Pub Date: June 1st, 1986
Publisher: Alyson

Sex, drugs and a TV-entertainer-turned-president are on the menu as Kraus, a former vice-presidential aide, serves up an occasionally palatable political thriller. President Donald Marshall is up for reelection and things look iffy at best. His pet program--the sale of an advanced defense system to the Sudan--faces defeat in the Senate. Various other candidates are doing well in the polls. And there's the humiliating secret that's dogged Marshall throughout his presidency: his only son, D.J., is gay. So far, Marshall's right--hand man (some say his brains) Thaddeus Billings has managed to keep this embarrassment under wraps. He married D.J. off to the understanding Elaine, and then sent him to the South of France with Terry, his blue-collar lover.

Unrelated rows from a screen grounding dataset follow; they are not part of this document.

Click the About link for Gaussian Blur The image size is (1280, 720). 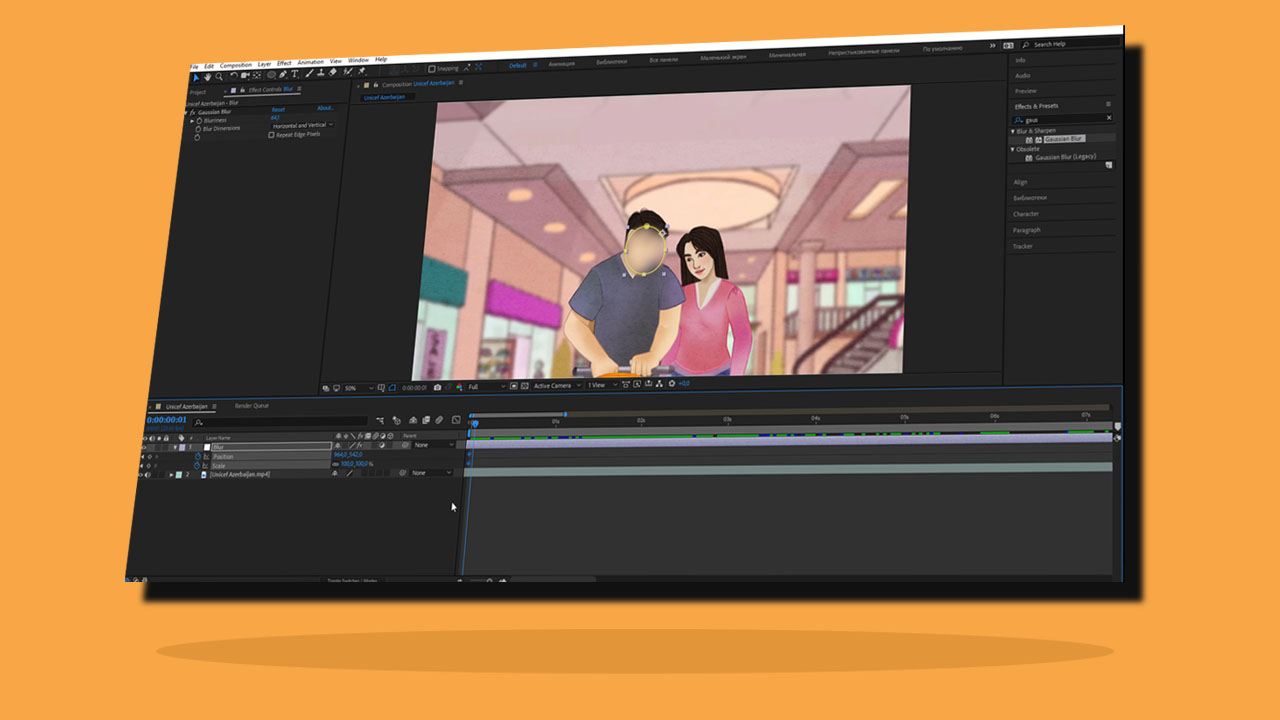tap(324, 108)
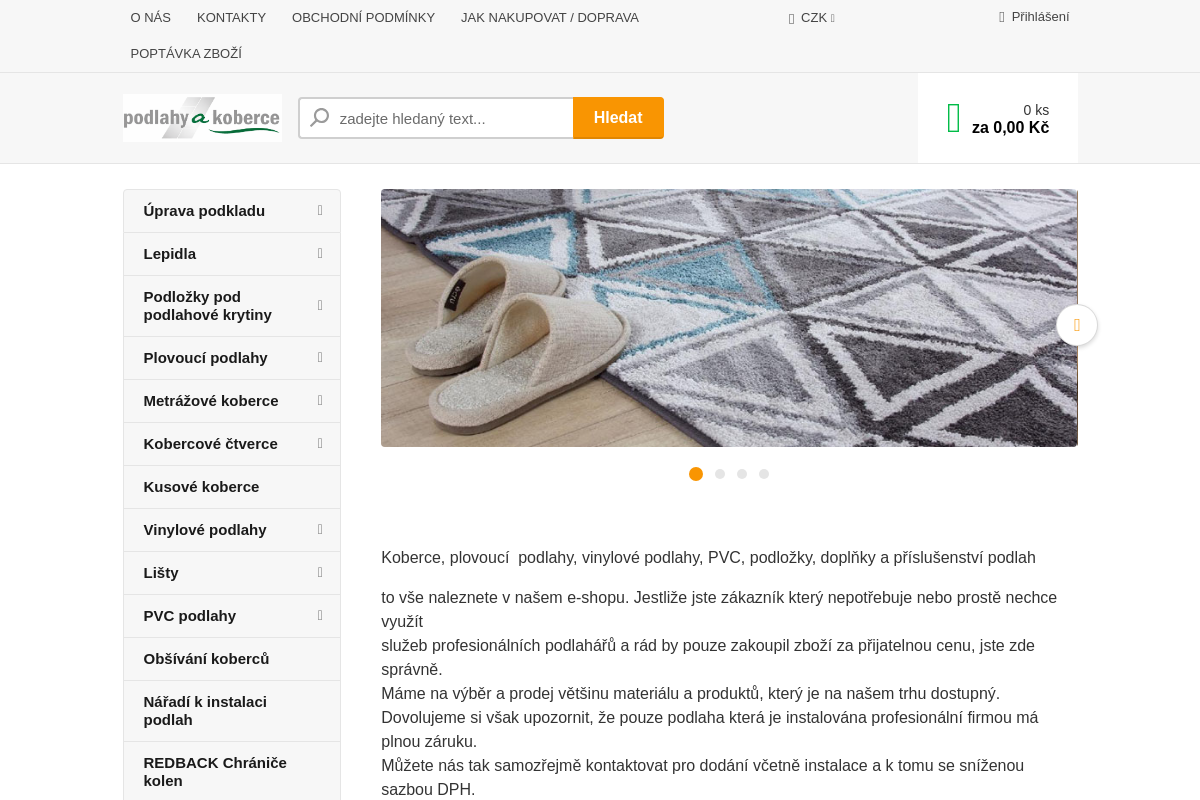Go to OBCHODNÍ PODMÍNKY page
Viewport: 1200px width, 800px height.
(363, 18)
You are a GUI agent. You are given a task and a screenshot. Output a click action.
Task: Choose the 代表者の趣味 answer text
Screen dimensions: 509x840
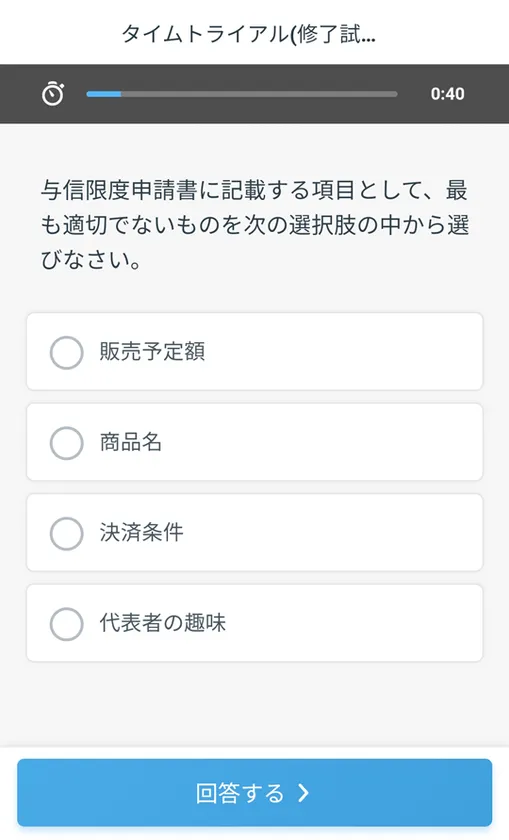click(163, 623)
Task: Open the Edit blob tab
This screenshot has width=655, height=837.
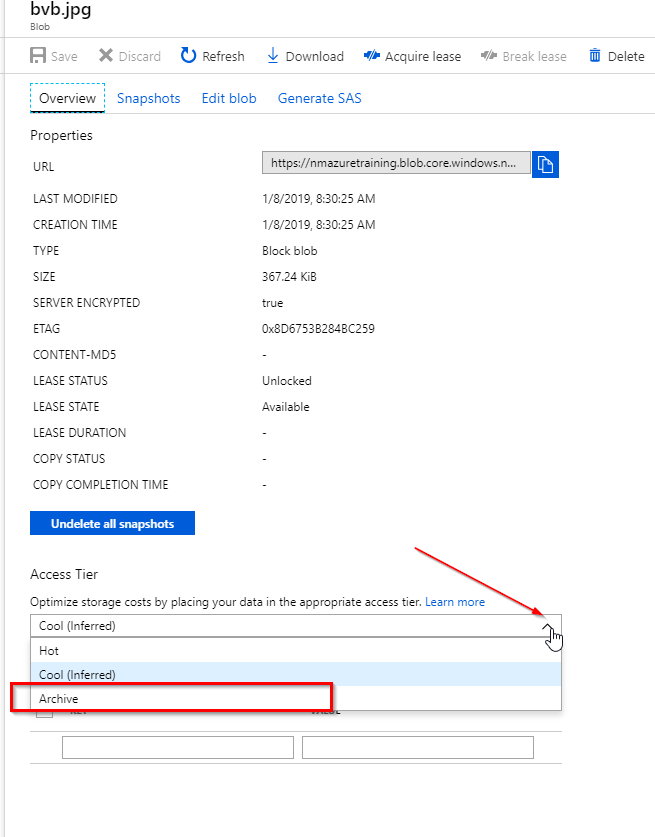Action: (x=229, y=98)
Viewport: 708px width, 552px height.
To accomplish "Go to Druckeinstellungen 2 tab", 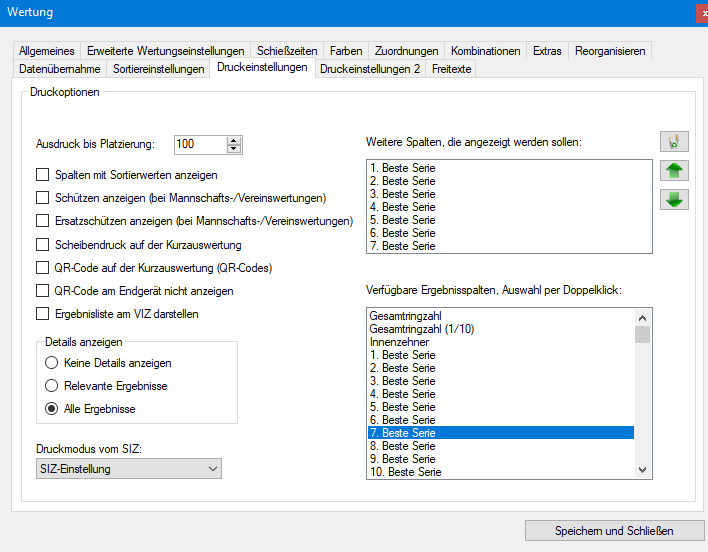I will (370, 69).
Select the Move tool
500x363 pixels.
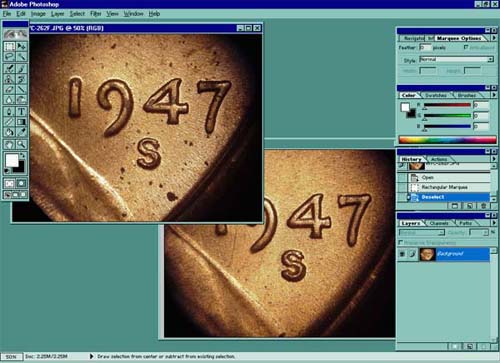[21, 46]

But now D.J.'s needed to put in campaign appearances, so Billings orders him home. D.J. and Terry have a tearful parting in the V.I.P. lounge at Kennedy Airport, then D.J.'s whisked home to his loyal wife. Terry, kept away from DJ., is increasingly despondent. He turns to drugs and drops a hint to a tabloid reporter. Billings and Carl Stone, the sinister former CIA chief, must reach into their briefcases of cloak. and-dagger tricks to keep Terry quiet. And the ambitious Stone has his own scheme for garnering support for the arms sale. He launches Operation Thunder--a CIA plan to assassinate the president of Egypt. For good measure, he kidnaps D.J. While Stone's wreaking this assorted havoc, the Democratic convention is fast approaching, and desperate members of the First Family hatch last-ditch plots. There's some fun in amusing if cartoonish minor characters here (e.g., the long-suffering Elaine's sex-hungry best friend and her flamboyant twin brothers). Scattered allusions to real-life newsmakers and events, but, overall, a tired and vaguely hysterical fantasy.